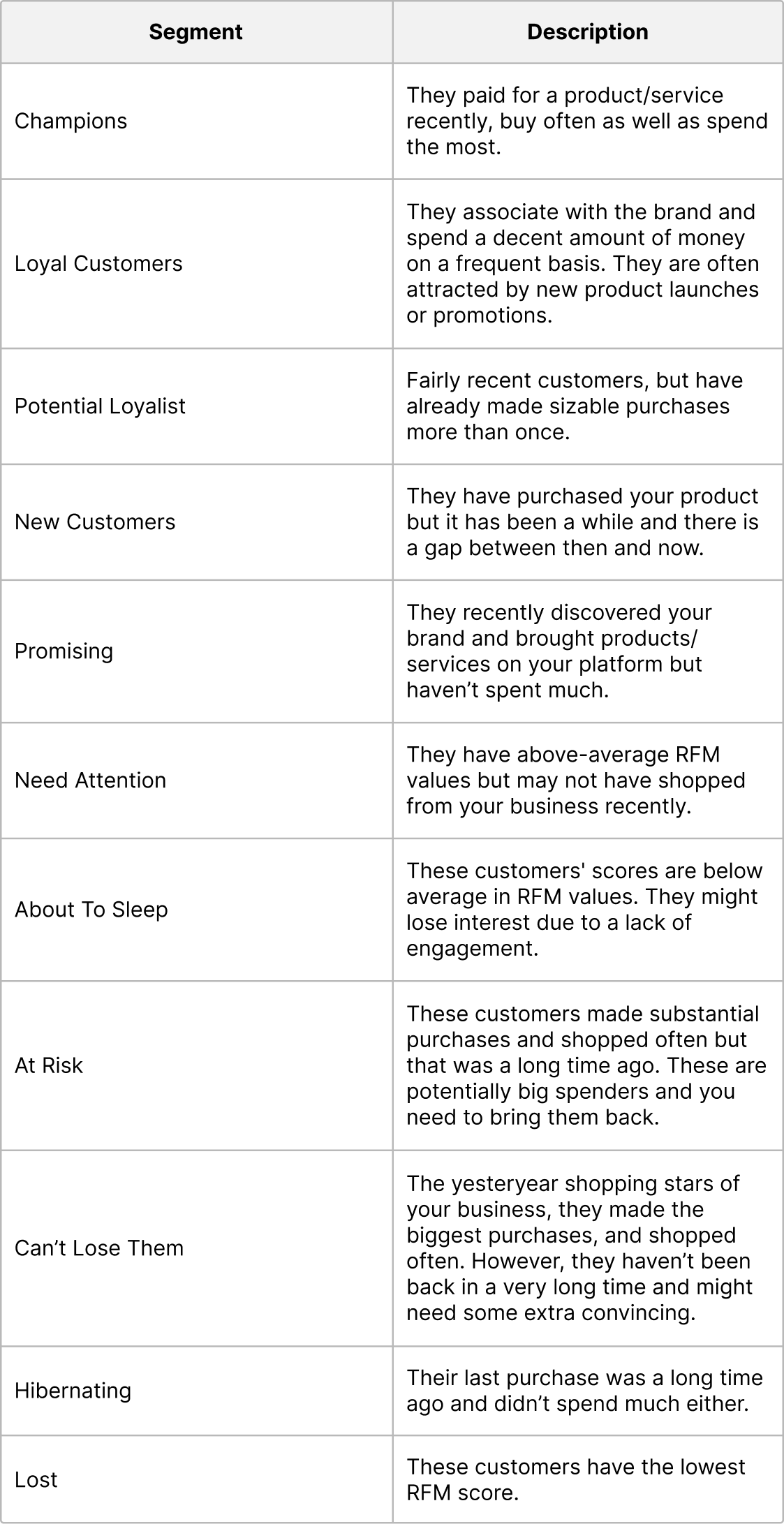Select the Can't Lose Them cell
Screen dimensions: 784x1524
pyautogui.click(x=98, y=1248)
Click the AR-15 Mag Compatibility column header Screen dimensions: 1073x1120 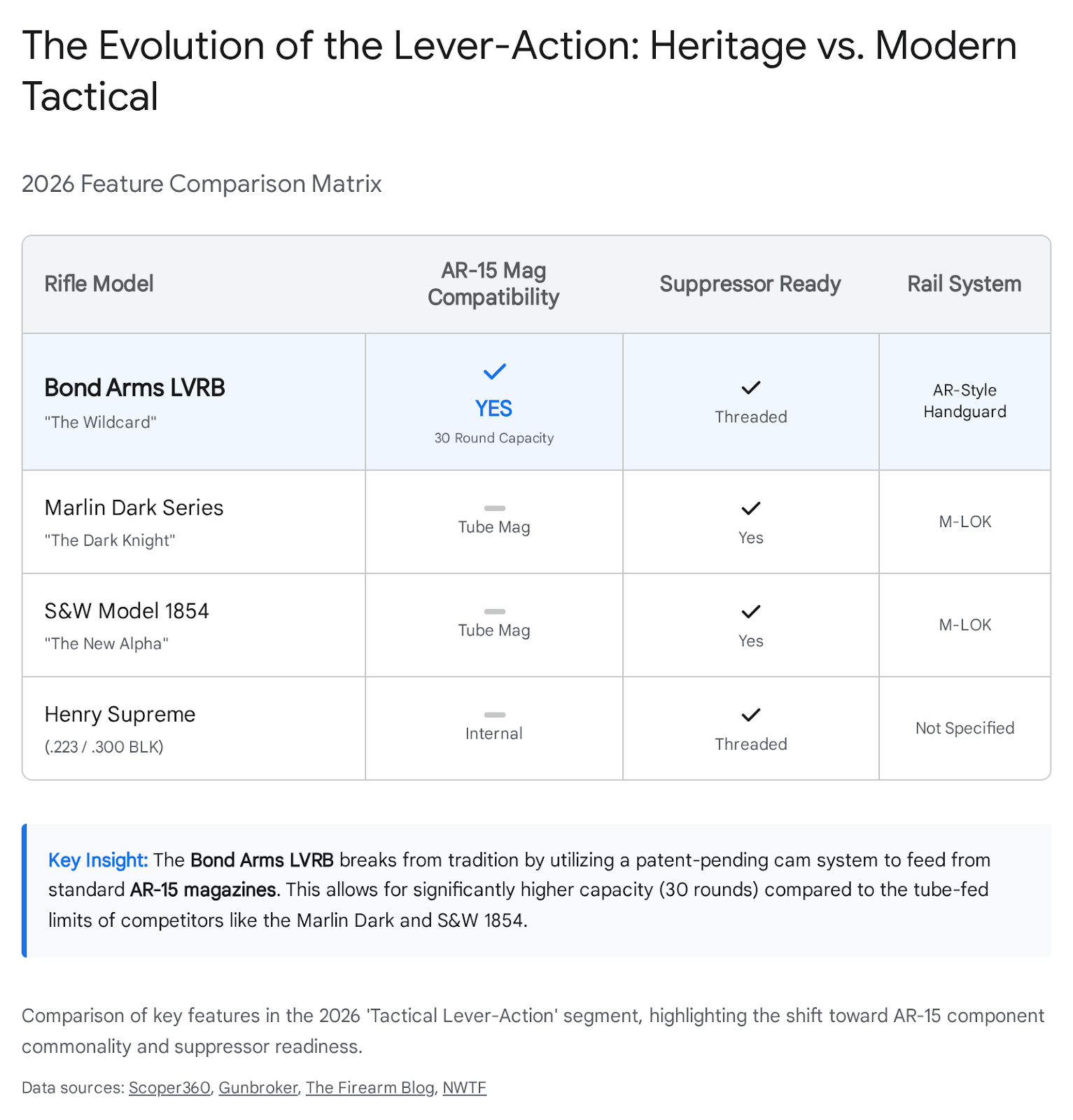[493, 284]
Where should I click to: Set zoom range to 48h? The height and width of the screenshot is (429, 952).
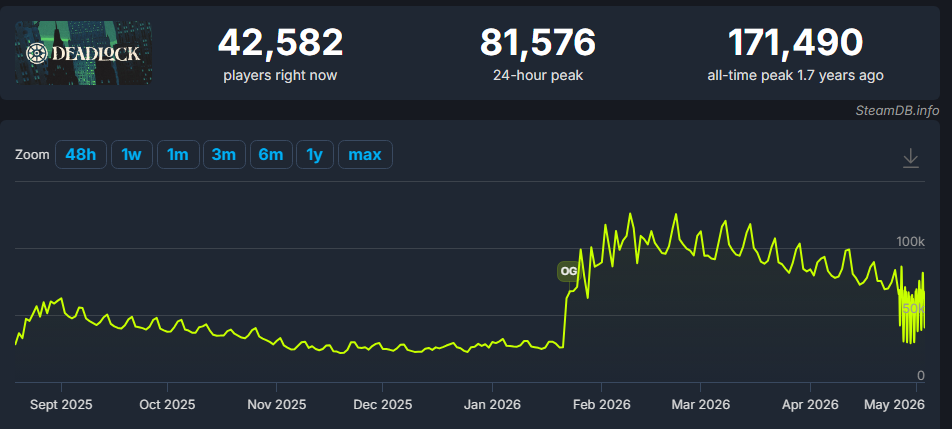point(81,154)
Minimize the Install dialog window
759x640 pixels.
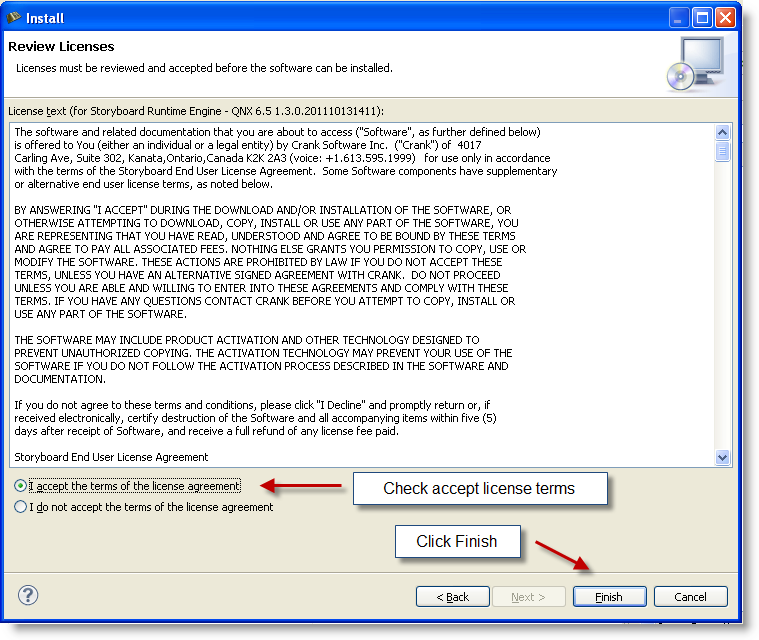click(679, 17)

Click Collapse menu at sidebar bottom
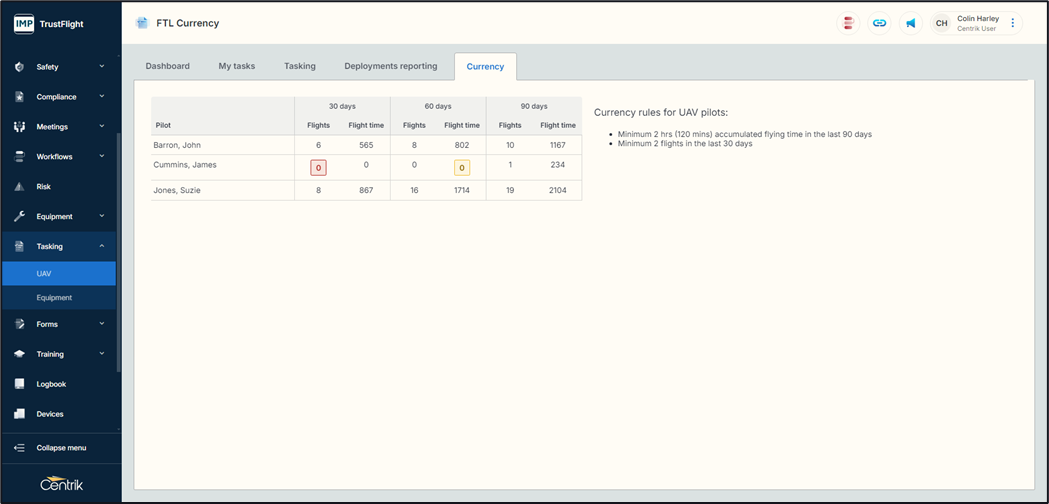pos(60,448)
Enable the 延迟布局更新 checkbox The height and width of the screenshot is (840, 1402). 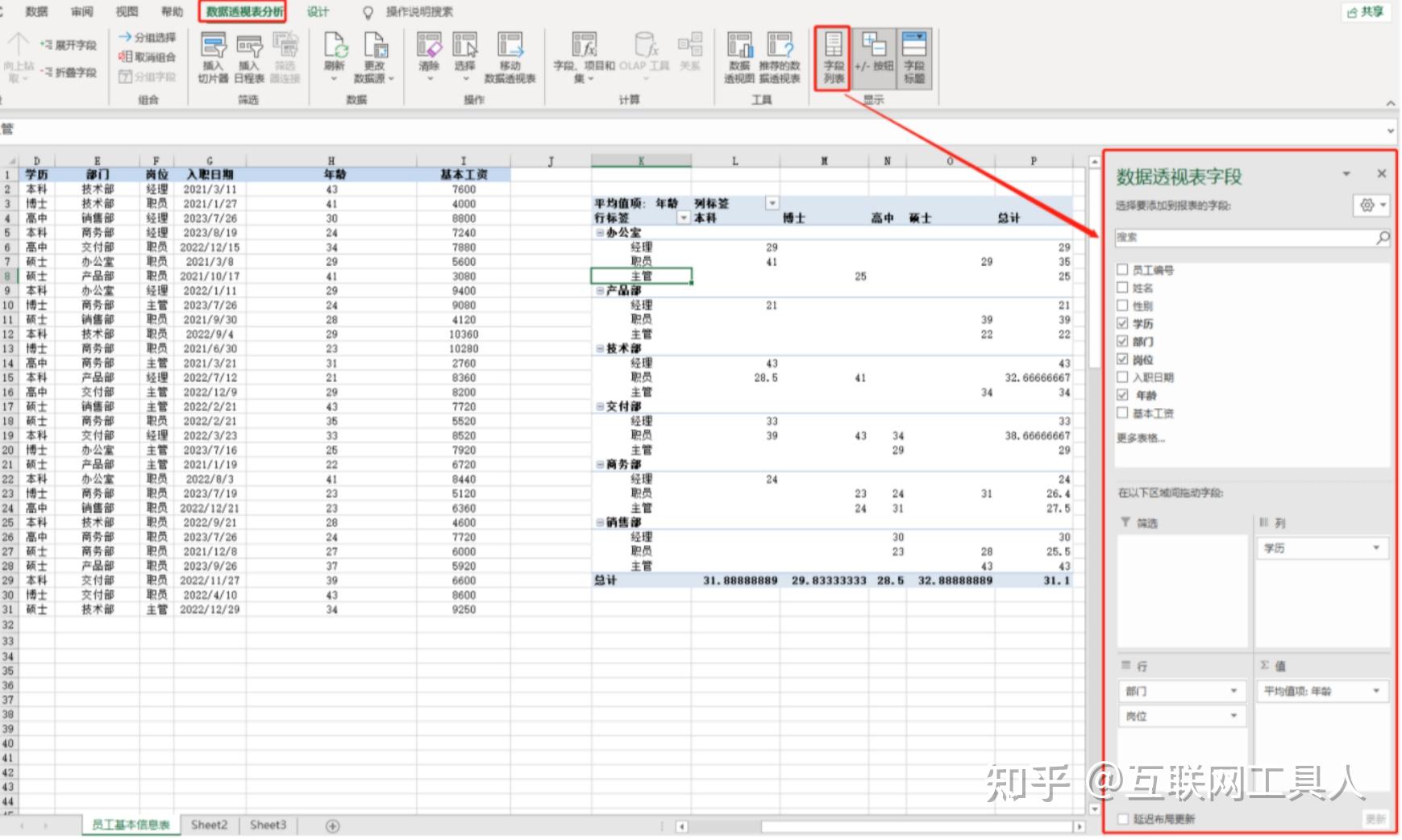coord(1123,818)
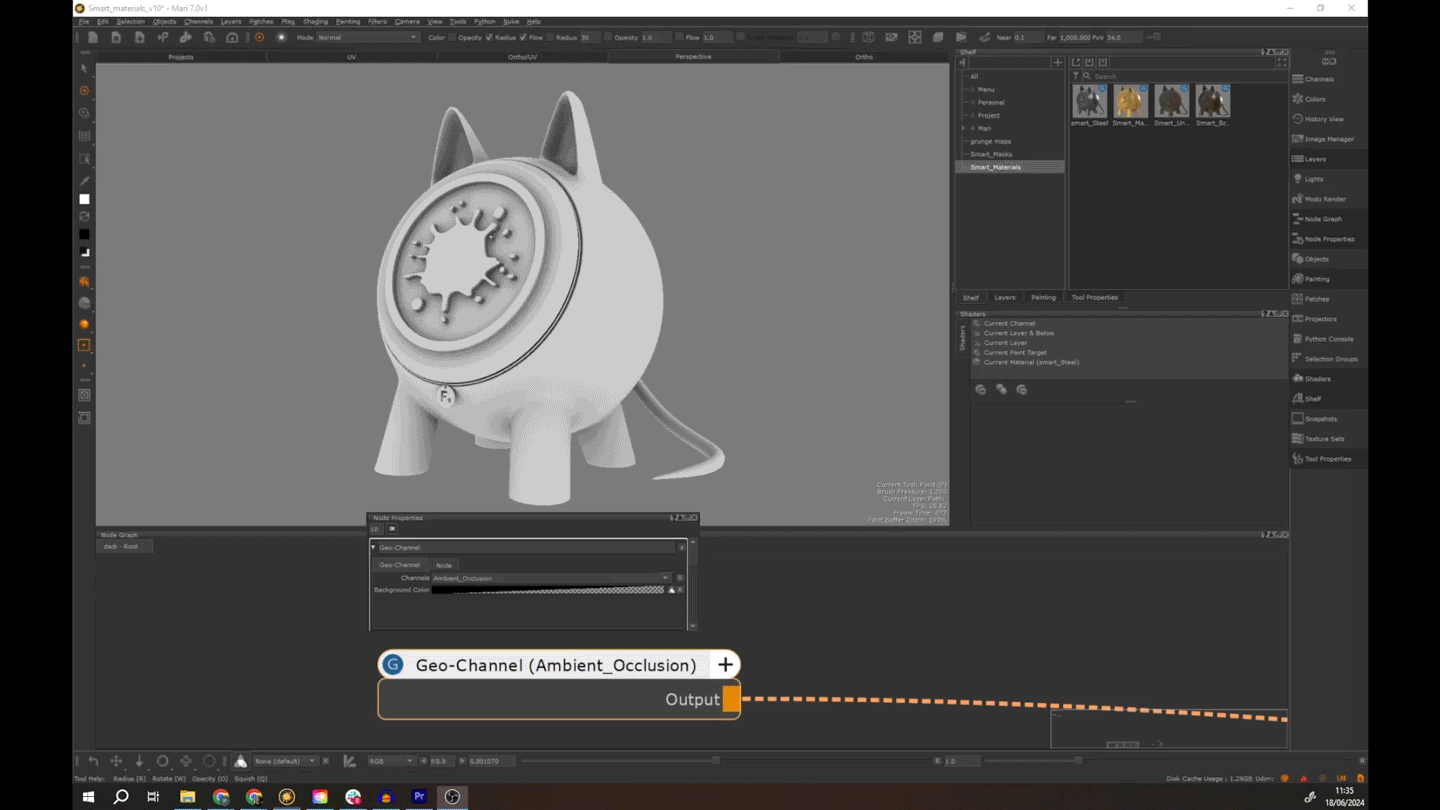Click the Python Console palette icon
Viewport: 1440px width, 810px height.
[x=1298, y=339]
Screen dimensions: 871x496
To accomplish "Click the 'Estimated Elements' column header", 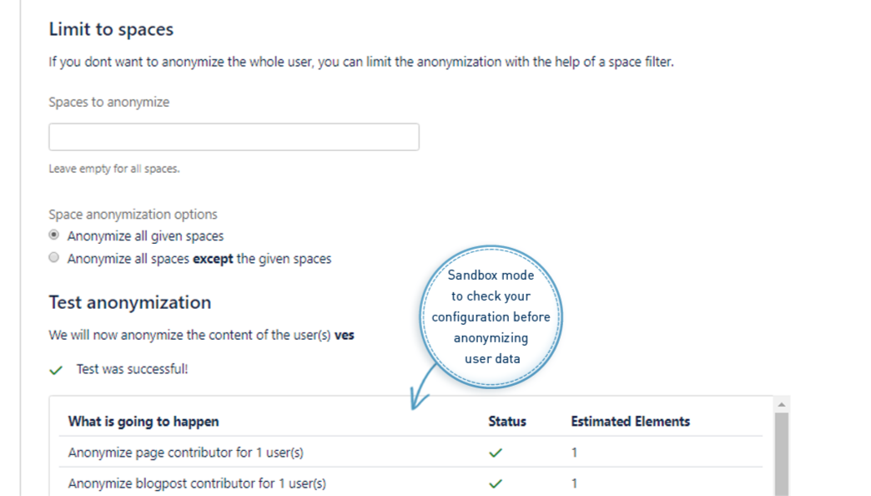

Stated task »
Retype the entries from the line with "Minimize the Install dialog window" to the line with "pos(60,448)", leaving out the pictures.

Written response »
Minimize the Install dialog window
759x640 pixels.
click(679, 17)

Click Collapse menu at sidebar bottom
pos(60,448)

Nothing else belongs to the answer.